« La vie est parfois belle et simple comme une allée de supermarché. » (Edouard L. ( !?)).
Samedi matin, 10h34, entre mamie pousse-chariot et le tout beau tout bio, le rayon des nouveautés SF. Et là, ô surprise, Clementine de Cherie Priest, second tome du « Siècle mécanique », entamé il y a quelques mois par le mémorable Boneshaker, passablement égratigné par votre serviteur et grand vainqueur d’un Razzie pour une traduction plutôt aléatoire ! En chroniqueur curieux et attentif, d’aucuns diraient sadique, on s’approche, on jette un œil, on palpe, on scrute… Et là, Saint Jack D., étonnement, stupéfaction, ébahissement, ahurissement, effarement, éblouissement — merci à toi, dictionnaire des synonymes Word —, émerveillement, donc, changement de traducteur : aux commandes, dorénavant, Etienne Menanteau et Sandy Julien. Alors on s’inquiète, on veut en savoir plus, on feuillette… Accrochez-vous fidèles lecteurs, plus de verbes déclaratifs ou presque. Adieu les « éructa-t-il », les « pleurnicha-t-il » et autres « grommela-t-il ». Et en plus, l’objet livre est toujours aussi réussi : belle illustration d’origine de Jon Foster, marque-page intégré à la couverture, typographie et iconographie de bon goût, le tout pour 14 euros. C’est décidé, un mail au boss, ça vaut peut-être le coup de le chroniquer : « ça pourrait ressembler à de l’acharnement, et nous, on aime pas ça, l’acharnement, à Bifrost… », « oui, mais si c’est thérapeutique, chef », « oui, mais non », « non, mais oui », « bon, ok, pourquoi pas », « yes ! »… Alors on s’y colle… Yark yark yark ! Eh bien non ! Lisez plutôt… Maria « Belle » Boyd est une ancienne espionne confédérée. Bannie par son propre camp, exilée, veuve et ruinée, elle est finalement recrutée par l’agence de détectives Pinker-ton à Chicago. Commanditée par l’armée nordiste, elle devra assurer la protection du Clementine, dirigeable chargé de livrer une mystérieuse cargaison militaire à Louisville. Mais le Clementine est en fait l’ancien Corneille libre, aéronef volé au capitaine Croggon Beauregard Hainey, esclave en fuite, qu’il avait lui-même subtilisé aux confédérés. Accompagné de ses deux acolytes, Hainey n’aura qu’une obsession, se lancer à la poursuite du Clementine et récupérer son bien.
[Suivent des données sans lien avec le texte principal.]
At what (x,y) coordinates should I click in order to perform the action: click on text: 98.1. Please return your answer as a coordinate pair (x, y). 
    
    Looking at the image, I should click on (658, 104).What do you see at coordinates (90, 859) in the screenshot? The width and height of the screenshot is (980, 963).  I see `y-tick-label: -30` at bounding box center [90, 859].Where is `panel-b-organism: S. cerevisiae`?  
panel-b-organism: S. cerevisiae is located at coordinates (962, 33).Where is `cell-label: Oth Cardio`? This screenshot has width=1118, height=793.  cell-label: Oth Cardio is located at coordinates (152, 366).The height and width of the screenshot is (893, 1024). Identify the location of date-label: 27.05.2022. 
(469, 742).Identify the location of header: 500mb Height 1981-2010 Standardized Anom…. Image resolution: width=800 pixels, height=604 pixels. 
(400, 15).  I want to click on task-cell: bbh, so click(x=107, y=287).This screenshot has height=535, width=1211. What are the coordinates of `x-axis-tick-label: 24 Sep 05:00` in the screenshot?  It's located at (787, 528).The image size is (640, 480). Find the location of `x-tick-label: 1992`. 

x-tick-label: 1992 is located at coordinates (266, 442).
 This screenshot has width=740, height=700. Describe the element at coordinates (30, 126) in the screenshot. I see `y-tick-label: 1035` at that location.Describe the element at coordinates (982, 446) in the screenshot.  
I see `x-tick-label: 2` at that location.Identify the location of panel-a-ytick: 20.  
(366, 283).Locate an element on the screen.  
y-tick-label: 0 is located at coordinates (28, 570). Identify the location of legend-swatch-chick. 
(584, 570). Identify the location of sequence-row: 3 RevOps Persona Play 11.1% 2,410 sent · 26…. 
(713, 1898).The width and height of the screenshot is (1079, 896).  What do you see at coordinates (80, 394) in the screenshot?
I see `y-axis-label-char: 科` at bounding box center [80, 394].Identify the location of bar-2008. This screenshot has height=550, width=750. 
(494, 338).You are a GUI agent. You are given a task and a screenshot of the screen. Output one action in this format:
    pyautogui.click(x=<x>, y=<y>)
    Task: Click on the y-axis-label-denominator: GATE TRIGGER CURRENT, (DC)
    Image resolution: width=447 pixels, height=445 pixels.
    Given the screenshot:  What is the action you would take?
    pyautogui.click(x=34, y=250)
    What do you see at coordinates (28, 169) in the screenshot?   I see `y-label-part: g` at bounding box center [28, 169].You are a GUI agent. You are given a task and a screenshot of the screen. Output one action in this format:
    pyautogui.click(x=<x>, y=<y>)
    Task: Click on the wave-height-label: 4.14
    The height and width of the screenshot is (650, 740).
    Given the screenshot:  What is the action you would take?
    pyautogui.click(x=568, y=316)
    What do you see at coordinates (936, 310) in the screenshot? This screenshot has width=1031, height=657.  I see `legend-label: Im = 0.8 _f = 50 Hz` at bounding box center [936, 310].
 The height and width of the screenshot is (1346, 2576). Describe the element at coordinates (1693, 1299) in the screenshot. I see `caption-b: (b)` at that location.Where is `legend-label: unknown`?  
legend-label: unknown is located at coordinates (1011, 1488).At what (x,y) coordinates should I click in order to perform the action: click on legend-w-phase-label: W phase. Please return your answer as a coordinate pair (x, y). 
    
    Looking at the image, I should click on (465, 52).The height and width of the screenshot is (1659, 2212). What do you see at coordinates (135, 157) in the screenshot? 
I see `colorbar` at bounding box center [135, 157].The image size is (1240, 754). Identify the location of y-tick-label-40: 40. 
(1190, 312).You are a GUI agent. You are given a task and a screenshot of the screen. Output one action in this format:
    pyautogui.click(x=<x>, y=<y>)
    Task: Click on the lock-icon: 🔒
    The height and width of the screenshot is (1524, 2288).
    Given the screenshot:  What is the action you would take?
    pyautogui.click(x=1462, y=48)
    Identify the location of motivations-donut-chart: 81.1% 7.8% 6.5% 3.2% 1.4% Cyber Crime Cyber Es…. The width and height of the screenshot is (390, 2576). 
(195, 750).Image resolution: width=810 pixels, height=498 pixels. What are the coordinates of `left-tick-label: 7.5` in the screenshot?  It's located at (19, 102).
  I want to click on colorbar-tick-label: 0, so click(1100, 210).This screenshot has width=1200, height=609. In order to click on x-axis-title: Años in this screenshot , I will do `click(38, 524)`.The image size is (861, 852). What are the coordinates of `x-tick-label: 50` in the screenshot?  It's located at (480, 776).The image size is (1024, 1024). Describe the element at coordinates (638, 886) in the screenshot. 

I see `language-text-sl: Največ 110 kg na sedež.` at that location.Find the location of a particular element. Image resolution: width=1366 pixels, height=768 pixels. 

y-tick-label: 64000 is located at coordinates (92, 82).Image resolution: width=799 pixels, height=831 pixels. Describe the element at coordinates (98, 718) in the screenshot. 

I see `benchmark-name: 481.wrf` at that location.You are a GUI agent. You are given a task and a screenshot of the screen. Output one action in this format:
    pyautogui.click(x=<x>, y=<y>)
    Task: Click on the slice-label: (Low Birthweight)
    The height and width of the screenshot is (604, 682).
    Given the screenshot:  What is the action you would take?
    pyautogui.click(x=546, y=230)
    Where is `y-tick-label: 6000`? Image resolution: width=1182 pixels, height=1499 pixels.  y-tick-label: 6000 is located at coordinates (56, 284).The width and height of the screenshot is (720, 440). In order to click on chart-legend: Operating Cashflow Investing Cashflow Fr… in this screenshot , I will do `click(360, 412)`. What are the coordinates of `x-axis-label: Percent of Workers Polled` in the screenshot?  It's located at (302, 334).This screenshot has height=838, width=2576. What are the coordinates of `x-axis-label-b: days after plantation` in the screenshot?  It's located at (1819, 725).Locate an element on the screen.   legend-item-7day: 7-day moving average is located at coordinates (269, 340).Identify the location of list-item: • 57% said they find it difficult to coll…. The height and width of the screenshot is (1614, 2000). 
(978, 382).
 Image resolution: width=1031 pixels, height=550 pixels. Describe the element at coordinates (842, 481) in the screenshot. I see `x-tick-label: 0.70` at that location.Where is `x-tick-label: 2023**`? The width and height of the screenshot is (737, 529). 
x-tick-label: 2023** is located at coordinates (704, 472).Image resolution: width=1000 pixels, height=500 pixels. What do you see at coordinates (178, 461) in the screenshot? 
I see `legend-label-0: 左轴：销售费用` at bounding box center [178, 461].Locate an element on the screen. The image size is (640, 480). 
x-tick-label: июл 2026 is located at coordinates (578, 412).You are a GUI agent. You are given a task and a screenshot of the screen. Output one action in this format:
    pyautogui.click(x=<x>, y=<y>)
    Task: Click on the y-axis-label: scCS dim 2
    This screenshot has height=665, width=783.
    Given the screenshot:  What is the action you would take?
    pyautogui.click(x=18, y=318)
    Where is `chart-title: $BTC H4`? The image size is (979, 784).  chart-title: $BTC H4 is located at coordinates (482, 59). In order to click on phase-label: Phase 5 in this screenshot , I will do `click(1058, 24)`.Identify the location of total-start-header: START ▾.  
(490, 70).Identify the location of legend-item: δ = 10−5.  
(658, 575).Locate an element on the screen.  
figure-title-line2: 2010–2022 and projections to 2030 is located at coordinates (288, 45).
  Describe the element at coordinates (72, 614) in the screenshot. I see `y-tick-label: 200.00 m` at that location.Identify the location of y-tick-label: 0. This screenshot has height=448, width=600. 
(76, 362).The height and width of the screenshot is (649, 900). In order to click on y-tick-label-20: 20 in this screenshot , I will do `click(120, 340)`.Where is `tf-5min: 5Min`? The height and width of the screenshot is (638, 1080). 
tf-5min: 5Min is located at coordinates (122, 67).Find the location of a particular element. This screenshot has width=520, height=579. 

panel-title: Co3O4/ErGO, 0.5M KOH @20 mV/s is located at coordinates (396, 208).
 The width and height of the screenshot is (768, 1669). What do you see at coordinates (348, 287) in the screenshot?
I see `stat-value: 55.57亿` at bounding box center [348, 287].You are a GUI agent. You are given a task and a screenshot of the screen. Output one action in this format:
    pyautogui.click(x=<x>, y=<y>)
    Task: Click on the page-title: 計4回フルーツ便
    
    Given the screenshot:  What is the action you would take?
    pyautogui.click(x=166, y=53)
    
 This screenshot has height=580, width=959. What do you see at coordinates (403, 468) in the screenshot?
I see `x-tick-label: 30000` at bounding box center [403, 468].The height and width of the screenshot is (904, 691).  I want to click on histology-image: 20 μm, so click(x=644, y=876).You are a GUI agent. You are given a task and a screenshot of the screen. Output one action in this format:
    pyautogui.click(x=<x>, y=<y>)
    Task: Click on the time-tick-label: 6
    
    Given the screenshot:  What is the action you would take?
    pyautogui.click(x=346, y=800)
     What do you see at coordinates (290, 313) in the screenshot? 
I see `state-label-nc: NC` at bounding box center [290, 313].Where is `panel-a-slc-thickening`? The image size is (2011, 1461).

Un roman court, efficace, aux personnages attachants, aux courses-poursuites rondement menées et où la grosse artillerie a une place de choix (mention spéciale pour le Crotale, petit joujou dont tous les garçons ont rêvé). Le tout servi par une intrigue qui en vaut bien une autre et dans un rythme fort maîtrisé par l’auteur. On se surprend même à penser aux « Mystères de l’ouest ». Le duo Hainey/Boyd fonctionne bien et Cherie Priest a su rendre ses personnages charismatiques sans tomber dans la caricature. Seule retenue : avec un peu moins de 250 pages, on aurait aimé que l’auteur nous en donne un peu plus et multiplie les aventures du Clementine. Ainsi, par exemple, les personnages de la fin du roman qui arrivent un peu comme par magie et qui auraient mérités un développement plus conséquent. Quand Boneshaker affichait volontiers un rattachement au steampunk, Clementine oscille entre roman de piraterie (de l’air) et récit d’aventure. Les éditions Eclipse ont choisi de le publier dans leur collection « Science-Fiction ». Pourquoi pas. A noter, et c’est important, que le présent roman peut tout à fait se lire indépendamment du premier volet (vous voilà sauvés !). Conclusion : vive les allées de supermarché ! Naaaaann ! Si vous êtes tentés, allez plutôt chez votre petit libraire spécialisé. En tout cas, sans être le bouquin de l’année, Clementine est une lecture divertissante et une belle manière de réhabiliter Cherie Priest… en attendant la suite de la série avec Dreadnought.